* **Exercise inputs**
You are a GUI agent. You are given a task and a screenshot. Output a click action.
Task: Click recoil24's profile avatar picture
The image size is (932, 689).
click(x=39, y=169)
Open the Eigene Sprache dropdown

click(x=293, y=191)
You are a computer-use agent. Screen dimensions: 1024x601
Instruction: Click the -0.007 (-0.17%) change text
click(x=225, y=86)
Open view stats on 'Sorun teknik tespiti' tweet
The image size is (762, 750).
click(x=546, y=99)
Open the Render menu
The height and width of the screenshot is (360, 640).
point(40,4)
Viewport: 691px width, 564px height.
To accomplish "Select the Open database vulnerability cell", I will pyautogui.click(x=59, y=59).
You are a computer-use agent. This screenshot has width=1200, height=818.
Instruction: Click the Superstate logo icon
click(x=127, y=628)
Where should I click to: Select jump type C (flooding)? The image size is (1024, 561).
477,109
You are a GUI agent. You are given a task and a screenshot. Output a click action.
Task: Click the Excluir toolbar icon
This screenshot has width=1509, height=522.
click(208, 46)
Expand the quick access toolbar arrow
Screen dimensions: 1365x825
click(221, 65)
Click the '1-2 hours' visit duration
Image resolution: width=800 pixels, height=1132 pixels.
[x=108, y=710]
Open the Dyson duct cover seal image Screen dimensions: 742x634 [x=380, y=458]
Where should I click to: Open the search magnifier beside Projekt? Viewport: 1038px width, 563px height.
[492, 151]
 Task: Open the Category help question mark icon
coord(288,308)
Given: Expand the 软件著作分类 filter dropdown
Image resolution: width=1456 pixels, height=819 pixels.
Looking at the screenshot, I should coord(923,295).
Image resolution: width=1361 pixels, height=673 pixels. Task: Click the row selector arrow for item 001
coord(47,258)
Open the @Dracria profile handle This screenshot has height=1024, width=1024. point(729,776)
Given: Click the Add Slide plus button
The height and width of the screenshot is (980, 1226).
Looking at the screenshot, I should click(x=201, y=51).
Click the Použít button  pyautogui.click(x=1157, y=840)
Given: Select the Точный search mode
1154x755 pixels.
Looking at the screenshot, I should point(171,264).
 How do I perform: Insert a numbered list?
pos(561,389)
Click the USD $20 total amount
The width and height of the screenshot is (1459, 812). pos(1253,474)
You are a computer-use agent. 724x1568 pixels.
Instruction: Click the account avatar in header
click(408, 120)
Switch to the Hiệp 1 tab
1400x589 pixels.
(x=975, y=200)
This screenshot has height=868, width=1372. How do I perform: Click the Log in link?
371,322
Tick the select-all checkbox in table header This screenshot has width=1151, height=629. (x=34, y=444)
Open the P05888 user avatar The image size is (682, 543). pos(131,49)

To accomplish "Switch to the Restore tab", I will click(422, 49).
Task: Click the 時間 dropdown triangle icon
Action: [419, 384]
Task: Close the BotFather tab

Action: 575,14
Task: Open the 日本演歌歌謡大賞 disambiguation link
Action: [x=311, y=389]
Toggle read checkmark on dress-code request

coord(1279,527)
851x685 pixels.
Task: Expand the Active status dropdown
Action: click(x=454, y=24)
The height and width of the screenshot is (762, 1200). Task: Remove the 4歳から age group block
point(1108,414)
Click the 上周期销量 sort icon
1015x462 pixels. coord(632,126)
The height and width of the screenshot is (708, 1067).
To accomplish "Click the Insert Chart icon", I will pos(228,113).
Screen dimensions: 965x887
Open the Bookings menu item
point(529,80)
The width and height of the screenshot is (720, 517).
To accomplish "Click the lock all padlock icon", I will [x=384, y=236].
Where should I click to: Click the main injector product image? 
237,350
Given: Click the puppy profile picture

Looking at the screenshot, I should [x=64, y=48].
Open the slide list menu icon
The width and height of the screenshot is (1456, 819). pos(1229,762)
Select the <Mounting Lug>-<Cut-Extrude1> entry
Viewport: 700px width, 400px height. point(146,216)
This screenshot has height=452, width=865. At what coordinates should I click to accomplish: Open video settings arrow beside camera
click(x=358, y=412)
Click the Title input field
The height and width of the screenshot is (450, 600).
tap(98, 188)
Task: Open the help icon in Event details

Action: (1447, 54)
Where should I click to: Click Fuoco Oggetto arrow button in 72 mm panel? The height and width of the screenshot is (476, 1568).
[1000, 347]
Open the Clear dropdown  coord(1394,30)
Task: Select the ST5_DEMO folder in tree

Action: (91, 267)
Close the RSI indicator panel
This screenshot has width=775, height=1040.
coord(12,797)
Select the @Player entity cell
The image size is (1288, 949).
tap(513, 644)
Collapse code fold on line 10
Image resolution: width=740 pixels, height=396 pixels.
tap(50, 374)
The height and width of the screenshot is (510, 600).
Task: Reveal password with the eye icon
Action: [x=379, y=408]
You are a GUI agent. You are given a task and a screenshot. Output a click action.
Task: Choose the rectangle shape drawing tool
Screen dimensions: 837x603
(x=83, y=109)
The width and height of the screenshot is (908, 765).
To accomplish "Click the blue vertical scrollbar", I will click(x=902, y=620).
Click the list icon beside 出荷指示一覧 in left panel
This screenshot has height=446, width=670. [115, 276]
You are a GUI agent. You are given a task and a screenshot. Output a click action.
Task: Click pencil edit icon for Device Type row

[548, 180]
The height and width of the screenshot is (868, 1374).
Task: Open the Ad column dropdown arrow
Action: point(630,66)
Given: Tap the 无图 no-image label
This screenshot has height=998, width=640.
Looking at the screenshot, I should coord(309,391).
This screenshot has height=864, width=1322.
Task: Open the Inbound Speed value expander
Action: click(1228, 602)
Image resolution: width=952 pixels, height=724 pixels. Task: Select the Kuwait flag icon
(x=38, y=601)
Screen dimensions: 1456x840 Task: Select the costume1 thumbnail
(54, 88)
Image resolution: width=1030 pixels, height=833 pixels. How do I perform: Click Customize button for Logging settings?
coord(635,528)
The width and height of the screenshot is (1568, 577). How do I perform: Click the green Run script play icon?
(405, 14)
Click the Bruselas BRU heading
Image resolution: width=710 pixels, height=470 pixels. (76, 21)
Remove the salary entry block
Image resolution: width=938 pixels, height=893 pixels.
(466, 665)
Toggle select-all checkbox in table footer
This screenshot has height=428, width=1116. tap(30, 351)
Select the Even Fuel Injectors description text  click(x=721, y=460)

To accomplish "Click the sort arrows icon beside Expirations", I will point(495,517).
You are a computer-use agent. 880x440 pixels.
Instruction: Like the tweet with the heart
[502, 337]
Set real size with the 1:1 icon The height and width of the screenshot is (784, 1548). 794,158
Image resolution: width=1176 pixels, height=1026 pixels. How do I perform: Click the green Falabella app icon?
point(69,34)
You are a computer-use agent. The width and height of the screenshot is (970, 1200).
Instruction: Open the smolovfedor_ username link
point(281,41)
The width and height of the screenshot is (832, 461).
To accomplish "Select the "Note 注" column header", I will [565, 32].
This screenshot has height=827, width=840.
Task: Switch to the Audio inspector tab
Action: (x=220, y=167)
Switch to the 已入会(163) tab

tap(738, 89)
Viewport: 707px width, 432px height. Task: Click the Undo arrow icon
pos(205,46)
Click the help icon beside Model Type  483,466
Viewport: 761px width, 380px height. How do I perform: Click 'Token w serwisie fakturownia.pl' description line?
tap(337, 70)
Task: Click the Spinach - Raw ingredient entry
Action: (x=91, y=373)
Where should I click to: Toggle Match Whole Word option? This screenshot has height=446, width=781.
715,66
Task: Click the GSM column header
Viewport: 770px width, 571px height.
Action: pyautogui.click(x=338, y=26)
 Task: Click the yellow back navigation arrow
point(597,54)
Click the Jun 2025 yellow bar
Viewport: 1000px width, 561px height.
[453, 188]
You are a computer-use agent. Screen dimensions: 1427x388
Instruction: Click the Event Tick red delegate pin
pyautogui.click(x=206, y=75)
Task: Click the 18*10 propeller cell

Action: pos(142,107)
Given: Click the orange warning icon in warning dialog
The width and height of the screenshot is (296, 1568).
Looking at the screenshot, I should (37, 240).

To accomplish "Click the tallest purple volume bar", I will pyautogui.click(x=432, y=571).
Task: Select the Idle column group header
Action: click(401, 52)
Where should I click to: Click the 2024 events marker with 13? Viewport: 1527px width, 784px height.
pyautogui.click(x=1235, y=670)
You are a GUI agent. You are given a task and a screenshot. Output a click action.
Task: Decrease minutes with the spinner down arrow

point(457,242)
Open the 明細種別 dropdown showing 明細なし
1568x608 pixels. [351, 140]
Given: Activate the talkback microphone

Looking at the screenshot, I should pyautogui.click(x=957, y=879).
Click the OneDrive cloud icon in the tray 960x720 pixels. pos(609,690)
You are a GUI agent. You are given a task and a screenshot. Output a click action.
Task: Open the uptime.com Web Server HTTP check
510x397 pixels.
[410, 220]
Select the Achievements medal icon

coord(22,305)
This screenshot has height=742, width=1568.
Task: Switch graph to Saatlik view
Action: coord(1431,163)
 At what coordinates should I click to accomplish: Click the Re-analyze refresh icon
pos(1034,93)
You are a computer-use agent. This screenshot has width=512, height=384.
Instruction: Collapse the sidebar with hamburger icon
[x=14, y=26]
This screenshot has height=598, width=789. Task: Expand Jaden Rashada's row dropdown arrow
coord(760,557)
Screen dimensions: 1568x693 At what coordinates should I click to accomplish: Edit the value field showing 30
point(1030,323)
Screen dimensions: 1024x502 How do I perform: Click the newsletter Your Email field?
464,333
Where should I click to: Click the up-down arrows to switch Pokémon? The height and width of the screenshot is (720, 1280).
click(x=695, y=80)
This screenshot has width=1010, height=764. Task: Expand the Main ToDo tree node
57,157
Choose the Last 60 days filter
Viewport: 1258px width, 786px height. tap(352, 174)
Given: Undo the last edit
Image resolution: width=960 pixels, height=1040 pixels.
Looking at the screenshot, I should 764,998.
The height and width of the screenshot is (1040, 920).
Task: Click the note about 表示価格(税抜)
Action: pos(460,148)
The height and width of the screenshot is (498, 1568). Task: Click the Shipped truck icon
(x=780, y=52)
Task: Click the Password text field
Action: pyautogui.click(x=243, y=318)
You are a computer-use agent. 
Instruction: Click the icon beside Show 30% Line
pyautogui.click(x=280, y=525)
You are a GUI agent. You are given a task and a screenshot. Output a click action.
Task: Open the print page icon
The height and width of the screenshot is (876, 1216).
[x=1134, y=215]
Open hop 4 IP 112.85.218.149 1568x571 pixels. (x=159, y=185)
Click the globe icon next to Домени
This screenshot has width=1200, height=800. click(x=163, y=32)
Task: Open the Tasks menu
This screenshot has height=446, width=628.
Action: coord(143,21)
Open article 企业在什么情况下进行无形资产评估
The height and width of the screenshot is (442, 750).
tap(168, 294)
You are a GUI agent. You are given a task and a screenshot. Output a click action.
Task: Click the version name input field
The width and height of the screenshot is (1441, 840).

* **Problem requirements**
In the listing above, find the line with "This screenshot has height=868, width=1372." and the line with "Open the P05888", then reproduce both and every line between them exactly.

* **Solution for this task**
This screenshot has height=868, width=1372. How do I perform: Click the Log in link?
371,322
Tick the select-all checkbox in table header This screenshot has width=1151, height=629. (x=34, y=444)
Open the P05888 user avatar The image size is (682, 543). pos(131,49)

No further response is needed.